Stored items
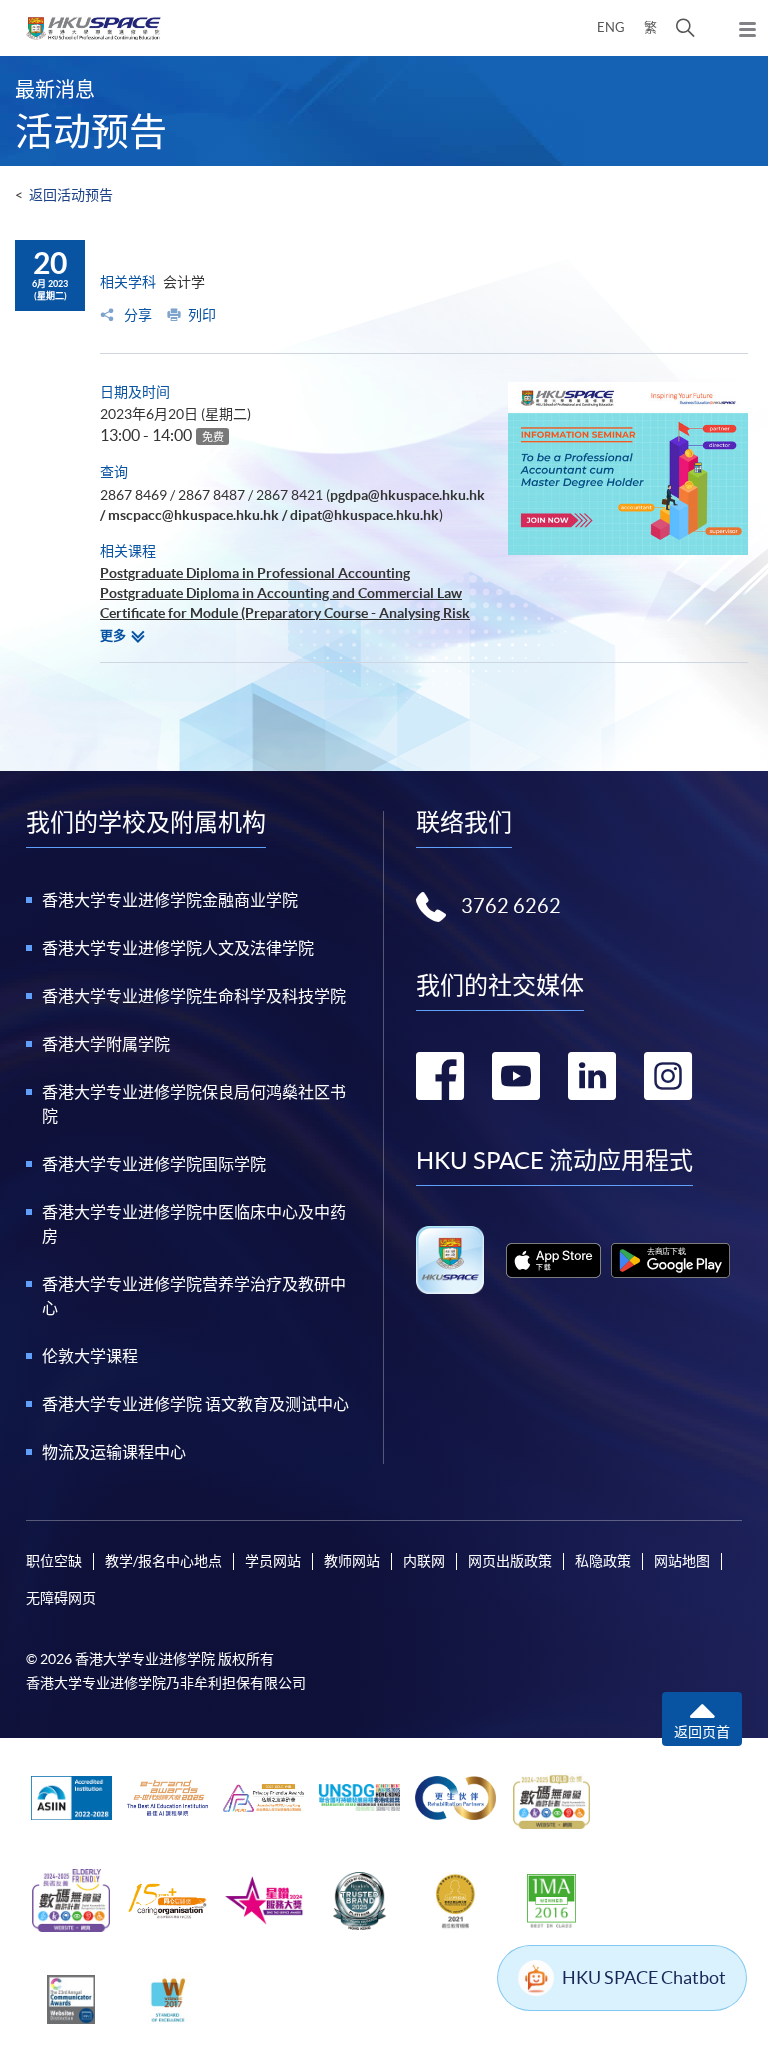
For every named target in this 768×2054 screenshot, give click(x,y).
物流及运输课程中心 (114, 1452)
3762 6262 (511, 906)
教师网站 (352, 1561)
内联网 (424, 1561)
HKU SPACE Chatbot (644, 1977)
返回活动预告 (71, 195)
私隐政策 (603, 1561)
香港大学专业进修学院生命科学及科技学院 (194, 996)
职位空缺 (54, 1561)
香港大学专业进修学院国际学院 (154, 1164)
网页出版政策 (510, 1561)
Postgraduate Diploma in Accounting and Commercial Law (281, 593)
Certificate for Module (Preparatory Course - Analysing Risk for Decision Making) (285, 623)
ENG (611, 27)
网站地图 (682, 1561)
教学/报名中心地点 (163, 1561)
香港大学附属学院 (106, 1044)
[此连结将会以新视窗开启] (553, 1260)
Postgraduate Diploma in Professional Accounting (255, 573)
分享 (136, 315)
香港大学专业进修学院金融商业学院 (170, 900)
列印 (202, 315)
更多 (113, 635)
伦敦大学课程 (90, 1356)
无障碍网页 (61, 1598)
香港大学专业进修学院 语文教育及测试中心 (195, 1404)
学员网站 (273, 1561)
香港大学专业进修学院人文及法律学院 (178, 948)
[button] (685, 28)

_PROBLEM DETAILS_
Print exactly, and only, the lines running from the one that contains "教师网站 (352, 1561)" to the last line of the records above.

_ANSWER BOX_
教师网站 (352, 1561)
内联网 (424, 1561)
HKU SPACE Chatbot (644, 1977)
返回活动预告 (71, 195)
私隐政策 (603, 1561)
香港大学专业进修学院生命科学及科技学院 (194, 996)
职位空缺 (54, 1561)
香港大学专业进修学院国际学院 (154, 1164)
网页出版政策 (510, 1561)
Postgraduate Diploma in Accounting and Commercial Law (281, 593)
Certificate for Module (Preparatory Course - Analysing Risk for Decision Making) (285, 623)
ENG (611, 27)
网站地图 (682, 1561)
教学/报名中心地点 (163, 1561)
香港大学附属学院 (106, 1044)
[此连结将会以新视窗开启] (553, 1260)
Postgraduate Diploma in Professional Accounting (255, 573)
分享 (136, 315)
香港大学专业进修学院金融商业学院 (170, 900)
列印 (202, 315)
更多 (113, 635)
伦敦大学课程 (90, 1356)
无障碍网页 (61, 1598)
香港大学专业进修学院 语文教育及测试中心 (195, 1404)
学员网站 (273, 1561)
香港大学专业进修学院人文及法律学院 (178, 948)
[button] (685, 28)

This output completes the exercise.